Müşteri adreslerini bulup, biraz da para temin edince ihracatın sorunsuzca yapılabileceği saflığından uzak kalmalıyız.
KOBİ yöneticisi ve sahibi olan dostumuz ile sohbet ederken, sohbetimizin başlığını oluşturan ifadeleri ağzından dökülünce sormadan edemedim…
“Nitelikli bir işletmeniz ve iyi ürünleriniz var, endişe nedendir?”
Cevabı çok kısa amma hiç beklenmeyecek bir oranda da açıklayıcı oldu.
“Her şey bana çok bulanık görünüyor.”
Hak vermemek mümkün değil çünkü yüzme bilmeden, boyunu geçen suya atlayıp, boğulmaya ramak kala güç bela kıyıya çıkartılan hevesli yüzücüler gibi ihracata başlayıp, az kalsın batayazmış örnekler var etrafında.
Her şey hayal etmekle başlar derlerse de ihracatta bu hayallerin içerisine bayağı bir gerçeklik yerleştirmenin önemini fark edemeyenler, ne yazık ki hayal dünyasında kaybolabiliyor.
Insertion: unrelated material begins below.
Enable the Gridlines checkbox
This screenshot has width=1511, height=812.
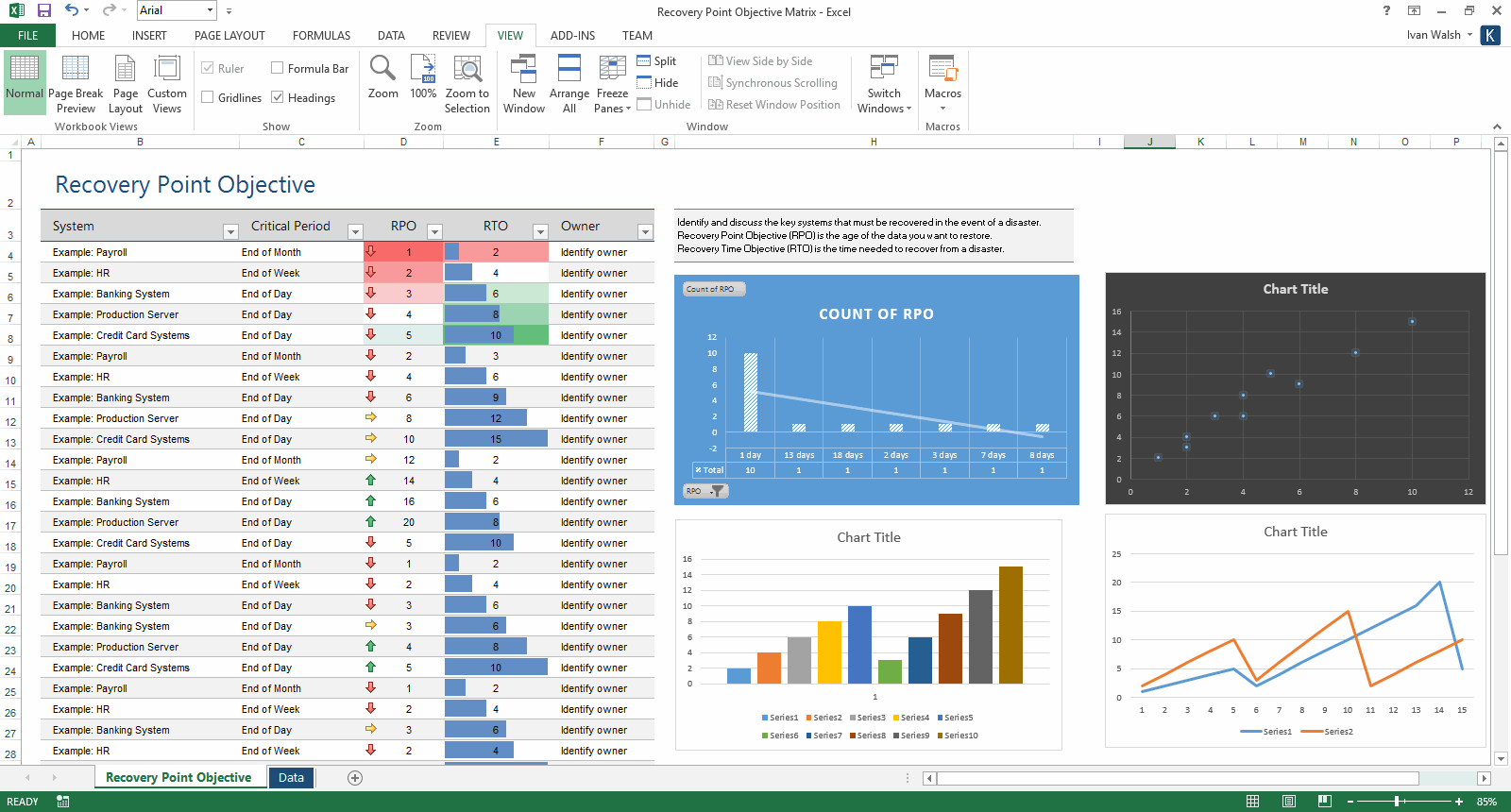(x=208, y=97)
Oluşabilecek riskleri yönetebilir miyiz endişesi belki de en önde duranı…
Yerinde bir endişe amma neler olabileceğini düşünürsek önlemini de alabiliriz.
Eski bir deyim vardır “ Su-i misal emsal olmaz.”
Başka bir deyişle “ Kötü/Uygunsuz örnek, örnek alınmaz.”
Yukarıda verdiğimiz yüzücü örneğindeki gibi hareket etmenin sonuçlarını görüp, boğulmamak için ne gerektiğine karar verip hazırlandıktan sonra suya girersek hayatta kalırız. Elbette başlangıçta iyi bir yüzücü gibi hareket etmememiz beklenemez amma alacağınız önlemler sonucu suyun yüzünde ve hayatta kalıp devam etmemiz garantili olacaktır.
İhracat yapabilmek için en kolay çare, müşterinin her istediğine evet demek ve işi almaktır.
Buradan hareketle varılacak en kısa sonuç da batmaktır…
İhracat işini almak sorun değildir.
Sorun, ihracat piyasasında kalıcı olabilmek ve ihracatınızı sürdürebilmektir.
Elbette yerel ve küresel ekonomik koşullar bizleri etkileyecektir amma doğru öngörülerle alınacak olan önlemler, bizleri piyasada tutmaya yarayacaktır.
Örneğin doğru hedef pazar belirlenmesi sizleri onca emek, zaman ve para harcayıp pazara girdiğinizde önünüze çıkacak koşulları önceden bilmenize, sürprizle karşılaşmamanıza olanak sağlar ve hızla yol almanıza imkân verir.
Risk olmadan para kazanılmaz sözüne inanırım amma yönetebileceği riski alanlar kazanır derim. Çünkü hevesle düşünülmeden alınan risk gerçekleştiğinde bizi devirebilir.
Bunun için teslim ve ödeme şekilleri gibi temel kuralların yanı sıra, strateji kurmayı da öğrenmemiz gereklidir.
Hedef pazarlarla iletişim sadece makine tercümelerine bağlanır ve müzakere tekniklerinin önemi ihmal edilirse, ilerleyen zamanlarda endişelerimizin artacağına garanti veririm.
Müşteri adreslerini bulup, biraz da para temin edince ihracatın sorunsuzca yapılabileceği saflığından uzak kalmalıyız.
Hele bizlere hem olası müşteri adresleri temin etme hem de belirlenen kısa bir sürede ihracat yaptırma garantisi ile gelen sözde danışmanlardan köşe bucak kaçıp uzak durmalısınız.
İşletmenizin içinde, ihracatın her aşamasındaki işlerle ilgilenecek bir ekip kurarak, herkesin gelişmelerden bilgilendirilmesini sağlarsanız, işlerin aksamadan yürümesi kolay olacaktır.
Önce ihracattan para gelsin sonra biz harcarız uyanıklığının sonuç vermediğini öğrendiğinizde, atı alan rakipleriniz Üsküdar’dan bir hayli uzakta olacaklardır.